As you travel, you'll learn the people around you aren't what they seem, and ties begin forming between yourself and others as your past is revealed. Unfortunately, no one can answer the simple question: "how do I get back home to save my sister?"

Latest Blog

2023 Recap!



You can also watch on youtube if you don't want to read!

Hi! Once again over a year has passed since my last update. I figure now’s a great time to reflect and share what I’ve accomplished in 2023.

YEAR OVER ALREADY?

2023 had some setbacks. At the start of the year I was impacted by the tech layoffs and spent the first five months of 2023 finding a new job. I thought I’d get more development time in, but the pressures of securing reliable income constantly loomed over me. Game development for the foreseeable continues to be a side project.

I did what I could though. The new gig is good, and here we are in a new year. Let’s recap some SU dev.

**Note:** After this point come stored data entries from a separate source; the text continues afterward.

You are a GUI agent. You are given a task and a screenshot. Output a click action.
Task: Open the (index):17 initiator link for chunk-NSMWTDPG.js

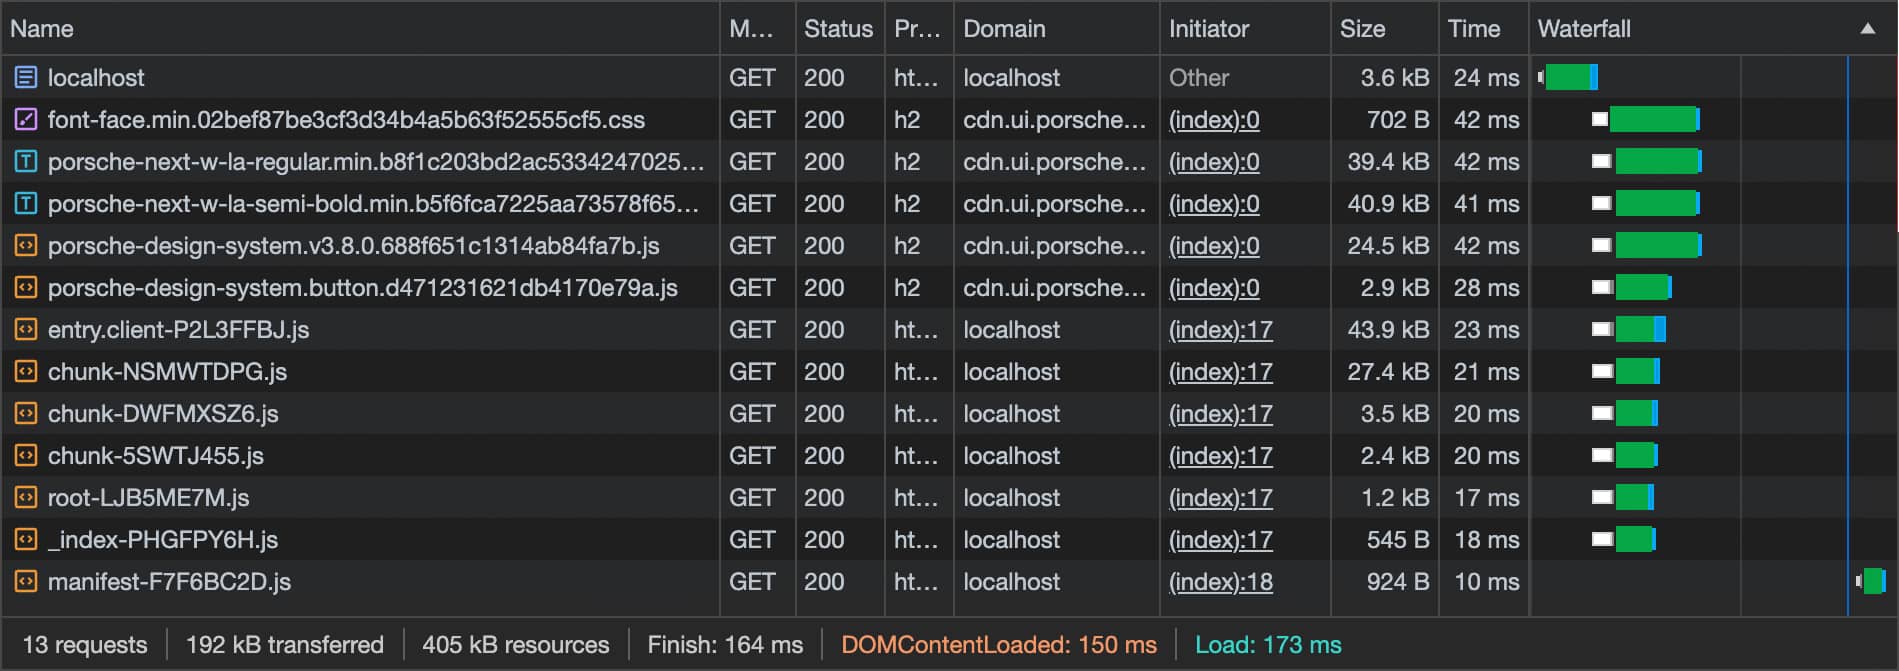pos(1220,372)
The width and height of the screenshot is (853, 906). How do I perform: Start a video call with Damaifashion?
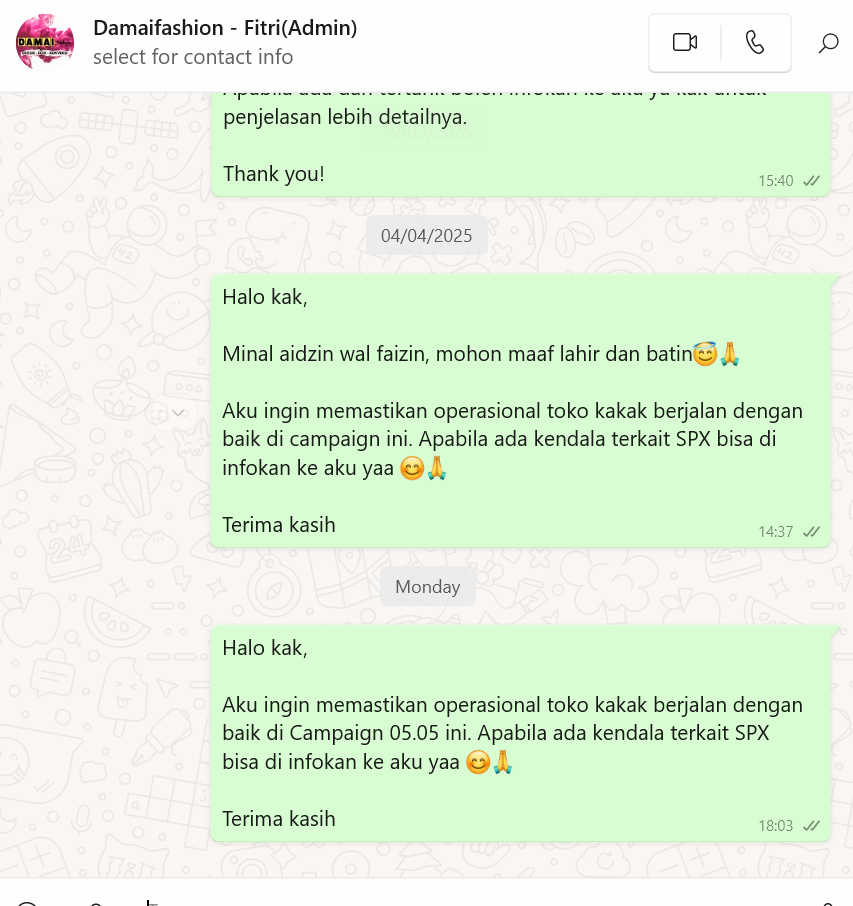[685, 43]
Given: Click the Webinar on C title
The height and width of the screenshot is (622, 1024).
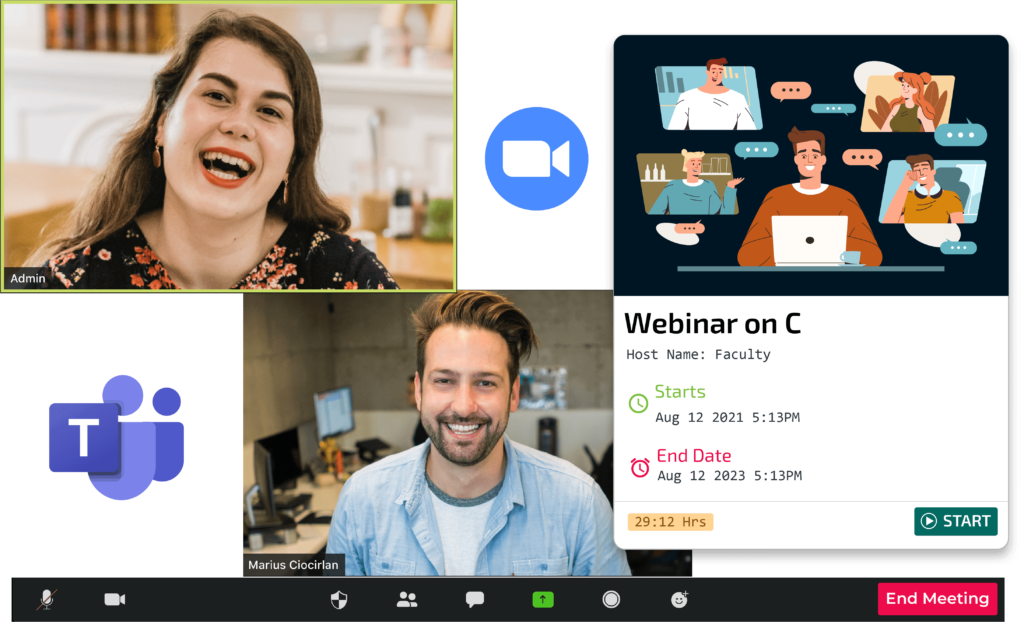Looking at the screenshot, I should pyautogui.click(x=712, y=323).
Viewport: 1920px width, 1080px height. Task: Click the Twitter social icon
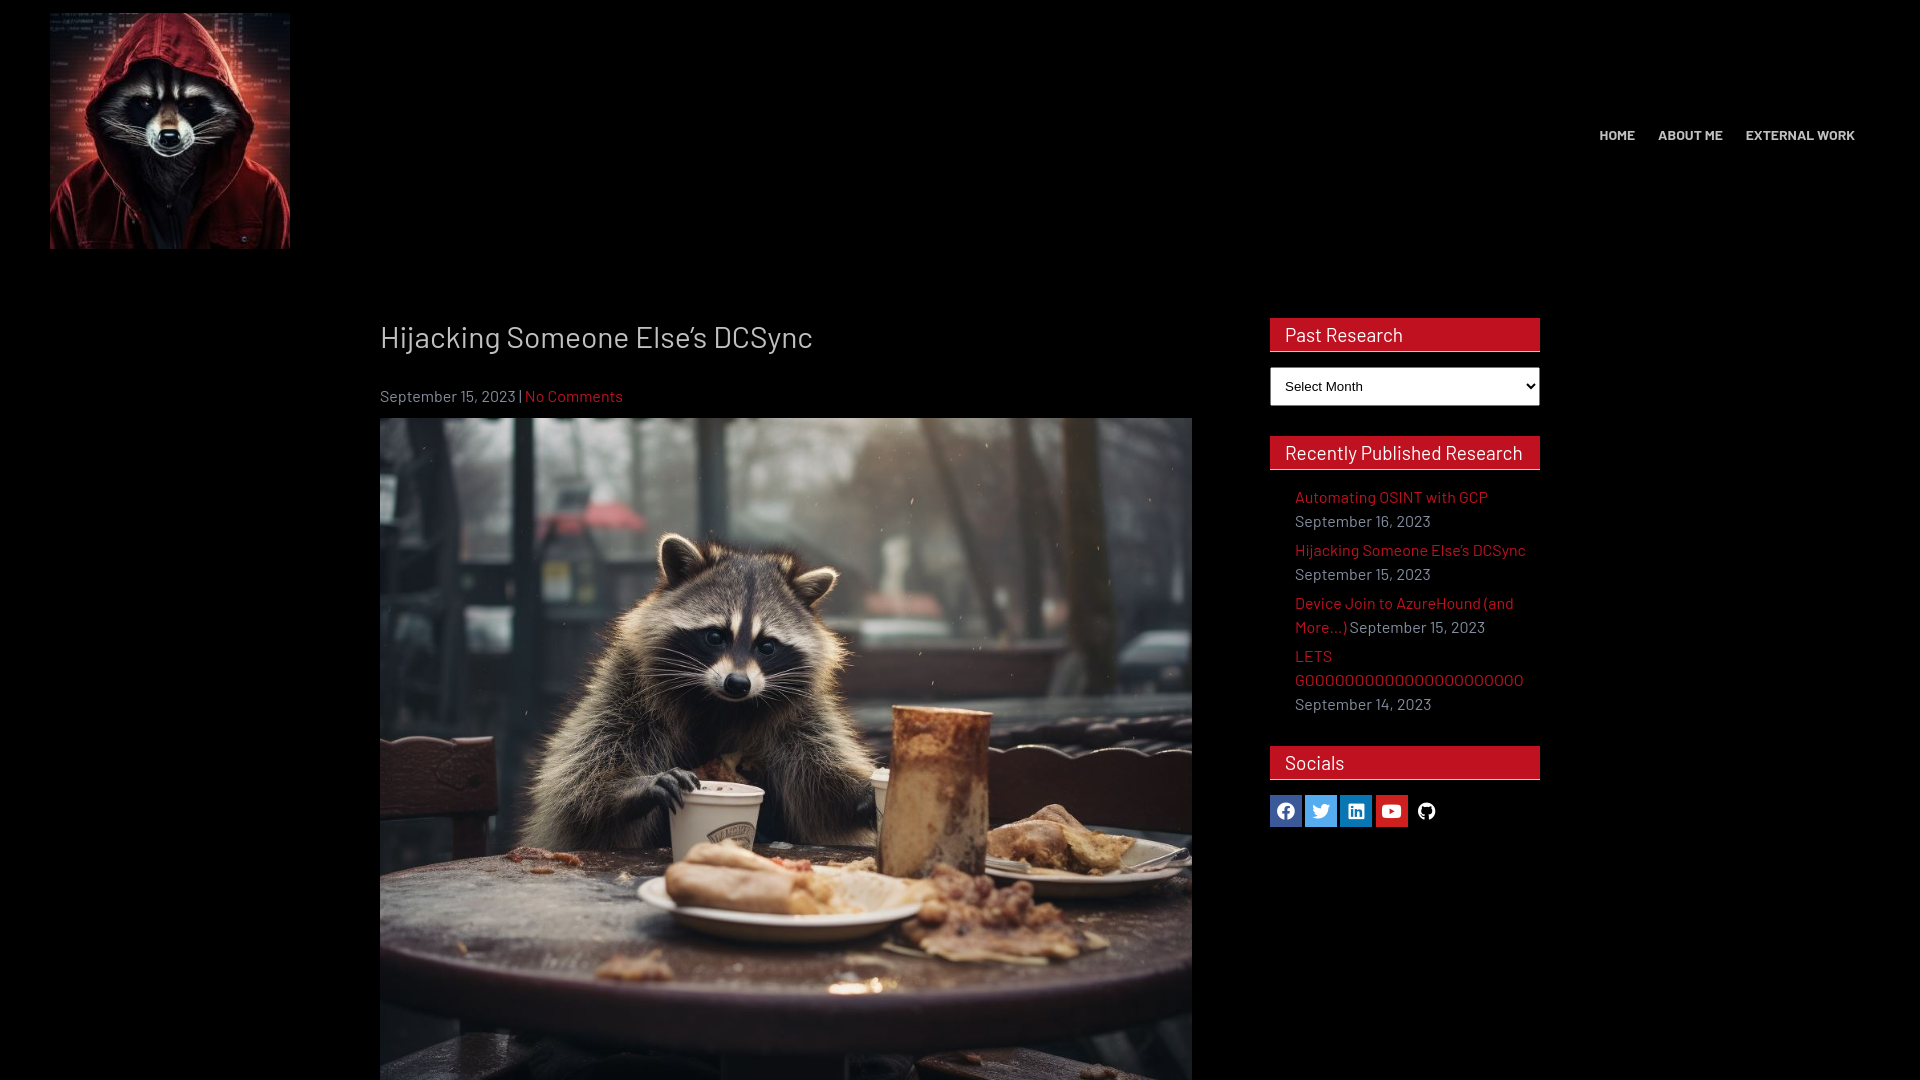coord(1320,810)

NEW STORY CONTENT & MECHANICS

This past year I focused primarily on content for the second of the game’s five planned acts. Act 2 adds four new dungeons centered around a new hub town. All mainline cutscenes, dungeon maps, and mechanics are in. And yikes there are just so many small mechanics here and there that start to conflict, despite my best efforts to maintain some semblance of control over my scope. For example, having characters follow you with a basic pathfinding algorithm is great, till you have swimming, and levers to raise/lower water levels, and all sorts of interactions. These things get complicated (and buggy to be honest) quickly. But these systems are coming together and make multiplayer quite enjoyable.

On the character customization side, I’ve added a passive ability system. This is inspired by FF9’s ability system with a few tweaks. Passives have a set of triggers (I deal damage, I use a specific elemental attack, my party member is defeated, a battle begins, etc) and then an outcome as a result of those triggers occurs: usually a buff or stat boost at the moment. You have a set number of points to equip passives, but in another twist on the FF9 abilities formula, you can unlock more slots by exploring and interacting with the environment. This is a dumping ground for lots of worldbuilding and character development. The goal here is to add a bit of depth to character-building with fun ways to experiment and get creative, without cramming it in the player’s face.

COMBAT SYSTEMS

One recurring piece of feedback I received was that combat felt boring at times. SU had a distinct lack of resources. No SP? Few items? This was more out of hesitancy to implement new systems without giving it proper thought, but I’m finally moving forward with a few combat tweaks.

First, I’m experimenting with SP as a character stat. This is not a currency for abilities, but instead something more akin to hunger. It determines how much HP you recover after battle and slowly depletes after every enemy encounter. It’s replenished most easily by drinking water. But water of course requires a container to store it in, so you can’t simply purchase 99 bottles of water and be done with it. Instead — as another resource of sorts — the team will collect empty bottles. Bottles may be filled with various liquids, like potions, ingredients, and of course water.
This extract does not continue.